Exercise — Would you please copy the part of the material below that opens with the line containing "The image size is (819, 434)." and closes with the line containing "Given: Open link"? Copy it exactly, and only it.
Provided data: Begin
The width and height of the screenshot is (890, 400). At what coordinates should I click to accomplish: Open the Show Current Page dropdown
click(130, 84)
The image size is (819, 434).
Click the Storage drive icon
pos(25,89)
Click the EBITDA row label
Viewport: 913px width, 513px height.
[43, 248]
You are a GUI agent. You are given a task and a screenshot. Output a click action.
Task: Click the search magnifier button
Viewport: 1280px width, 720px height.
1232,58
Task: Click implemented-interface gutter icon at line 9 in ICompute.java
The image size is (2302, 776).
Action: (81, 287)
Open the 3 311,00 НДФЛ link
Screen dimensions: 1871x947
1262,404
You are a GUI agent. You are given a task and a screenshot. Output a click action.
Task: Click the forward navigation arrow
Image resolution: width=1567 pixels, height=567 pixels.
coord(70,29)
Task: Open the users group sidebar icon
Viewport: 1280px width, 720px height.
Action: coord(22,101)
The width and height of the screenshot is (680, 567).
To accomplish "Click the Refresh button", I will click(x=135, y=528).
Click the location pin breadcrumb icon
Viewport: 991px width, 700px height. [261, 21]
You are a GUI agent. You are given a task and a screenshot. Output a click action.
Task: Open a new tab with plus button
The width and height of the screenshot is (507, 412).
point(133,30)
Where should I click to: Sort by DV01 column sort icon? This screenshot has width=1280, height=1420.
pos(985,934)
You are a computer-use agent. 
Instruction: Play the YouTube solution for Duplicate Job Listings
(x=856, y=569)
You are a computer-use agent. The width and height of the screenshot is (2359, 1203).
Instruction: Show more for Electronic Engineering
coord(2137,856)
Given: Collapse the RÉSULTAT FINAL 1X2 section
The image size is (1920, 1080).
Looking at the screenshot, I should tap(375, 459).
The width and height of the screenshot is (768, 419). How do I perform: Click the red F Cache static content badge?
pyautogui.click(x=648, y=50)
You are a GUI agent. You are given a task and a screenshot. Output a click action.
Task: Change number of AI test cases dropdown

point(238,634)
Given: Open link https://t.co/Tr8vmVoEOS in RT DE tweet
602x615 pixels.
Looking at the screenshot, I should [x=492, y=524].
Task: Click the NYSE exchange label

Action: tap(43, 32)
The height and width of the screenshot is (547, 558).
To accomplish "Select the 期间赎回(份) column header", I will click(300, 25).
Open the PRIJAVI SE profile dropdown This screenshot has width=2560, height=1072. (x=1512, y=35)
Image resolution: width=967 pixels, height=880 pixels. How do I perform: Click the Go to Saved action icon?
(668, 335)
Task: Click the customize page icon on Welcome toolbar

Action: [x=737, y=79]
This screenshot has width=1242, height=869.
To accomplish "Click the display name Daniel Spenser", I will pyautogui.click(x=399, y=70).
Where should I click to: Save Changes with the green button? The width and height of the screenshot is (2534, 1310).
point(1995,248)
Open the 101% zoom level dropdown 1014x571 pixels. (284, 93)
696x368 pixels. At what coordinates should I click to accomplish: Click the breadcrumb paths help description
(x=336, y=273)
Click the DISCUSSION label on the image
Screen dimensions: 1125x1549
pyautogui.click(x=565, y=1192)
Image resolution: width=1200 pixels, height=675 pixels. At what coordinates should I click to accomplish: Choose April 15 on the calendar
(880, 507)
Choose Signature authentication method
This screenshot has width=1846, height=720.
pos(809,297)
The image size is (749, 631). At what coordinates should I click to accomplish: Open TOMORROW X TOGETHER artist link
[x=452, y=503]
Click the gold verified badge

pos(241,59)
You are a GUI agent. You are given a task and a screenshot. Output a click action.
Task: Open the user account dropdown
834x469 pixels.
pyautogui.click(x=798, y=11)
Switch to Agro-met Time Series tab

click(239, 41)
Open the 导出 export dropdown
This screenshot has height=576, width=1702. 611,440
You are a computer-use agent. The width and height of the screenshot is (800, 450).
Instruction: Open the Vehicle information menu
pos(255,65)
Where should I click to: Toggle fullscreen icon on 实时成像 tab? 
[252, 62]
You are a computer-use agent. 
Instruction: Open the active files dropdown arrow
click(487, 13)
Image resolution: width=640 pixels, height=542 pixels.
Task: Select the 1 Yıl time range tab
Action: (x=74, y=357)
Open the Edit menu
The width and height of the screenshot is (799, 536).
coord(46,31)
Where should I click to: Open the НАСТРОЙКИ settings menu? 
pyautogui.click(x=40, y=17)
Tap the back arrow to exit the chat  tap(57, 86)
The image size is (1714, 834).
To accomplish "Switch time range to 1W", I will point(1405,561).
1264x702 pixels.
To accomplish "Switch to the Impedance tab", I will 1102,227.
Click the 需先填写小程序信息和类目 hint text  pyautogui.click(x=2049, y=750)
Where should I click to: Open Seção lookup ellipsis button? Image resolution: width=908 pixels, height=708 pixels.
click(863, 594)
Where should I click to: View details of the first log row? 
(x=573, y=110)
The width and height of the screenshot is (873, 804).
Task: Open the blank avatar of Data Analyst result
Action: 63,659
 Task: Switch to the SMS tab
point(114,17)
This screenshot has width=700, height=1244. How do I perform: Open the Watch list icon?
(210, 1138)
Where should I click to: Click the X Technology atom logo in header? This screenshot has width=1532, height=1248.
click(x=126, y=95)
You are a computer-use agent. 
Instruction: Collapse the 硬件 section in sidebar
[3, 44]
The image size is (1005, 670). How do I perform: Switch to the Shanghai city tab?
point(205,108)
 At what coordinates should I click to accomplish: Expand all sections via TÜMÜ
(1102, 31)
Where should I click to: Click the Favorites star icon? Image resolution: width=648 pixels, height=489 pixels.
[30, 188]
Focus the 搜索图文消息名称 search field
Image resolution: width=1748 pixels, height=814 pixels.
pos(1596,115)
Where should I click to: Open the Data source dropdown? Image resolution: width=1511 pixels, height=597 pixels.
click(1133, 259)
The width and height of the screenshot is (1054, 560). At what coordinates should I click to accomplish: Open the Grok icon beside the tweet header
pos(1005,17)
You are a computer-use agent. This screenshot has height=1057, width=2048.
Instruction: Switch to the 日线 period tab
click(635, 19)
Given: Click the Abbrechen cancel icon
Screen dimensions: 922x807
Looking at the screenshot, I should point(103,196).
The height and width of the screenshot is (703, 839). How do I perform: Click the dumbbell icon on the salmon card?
Provided data: End
Written solution —
The image size is (819, 434).
Click the Storage drive icon
pos(25,89)
Click the EBITDA row label
Viewport: 913px width, 513px height.
[43, 248]
You are a GUI agent. You are given a task and a screenshot. Output a click action.
Task: Click the search magnifier button
Viewport: 1280px width, 720px height.
1232,58
Task: Click implemented-interface gutter icon at line 9 in ICompute.java
The image size is (2302, 776).
Action: (81, 287)
Open the 3 311,00 НДФЛ link
Screen dimensions: 1871x947
1262,404
You are a GUI agent. You are given a task and a screenshot. Output a click action.
Task: Click the forward navigation arrow
Image resolution: width=1567 pixels, height=567 pixels.
coord(70,29)
Task: Open the users group sidebar icon
Viewport: 1280px width, 720px height.
Action: coord(22,101)
The width and height of the screenshot is (680, 567).
To accomplish "Click the Refresh button", I will click(x=135, y=528).
Click the location pin breadcrumb icon
Viewport: 991px width, 700px height. [261, 21]
You are a GUI agent. You are given a task and a screenshot. Output a click action.
Task: Open a new tab with plus button
The width and height of the screenshot is (507, 412).
point(133,30)
Where should I click to: Sort by DV01 column sort icon? This screenshot has width=1280, height=1420.
pos(985,934)
You are a computer-use agent. 
Instruction: Play the YouTube solution for Duplicate Job Listings
(x=856, y=569)
You are a computer-use agent. The width and height of the screenshot is (2359, 1203).
Instruction: Show more for Electronic Engineering
coord(2137,856)
Given: Collapse the RÉSULTAT FINAL 1X2 section
The image size is (1920, 1080).
Looking at the screenshot, I should tap(375, 459).
The width and height of the screenshot is (768, 419). How do I perform: Click the red F Cache static content badge?
pyautogui.click(x=648, y=50)
You are a GUI agent. You are given a task and a screenshot. Output a click action.
Task: Change number of AI test cases dropdown

point(238,634)
Given: Open link https://t.co/Tr8vmVoEOS in RT DE tweet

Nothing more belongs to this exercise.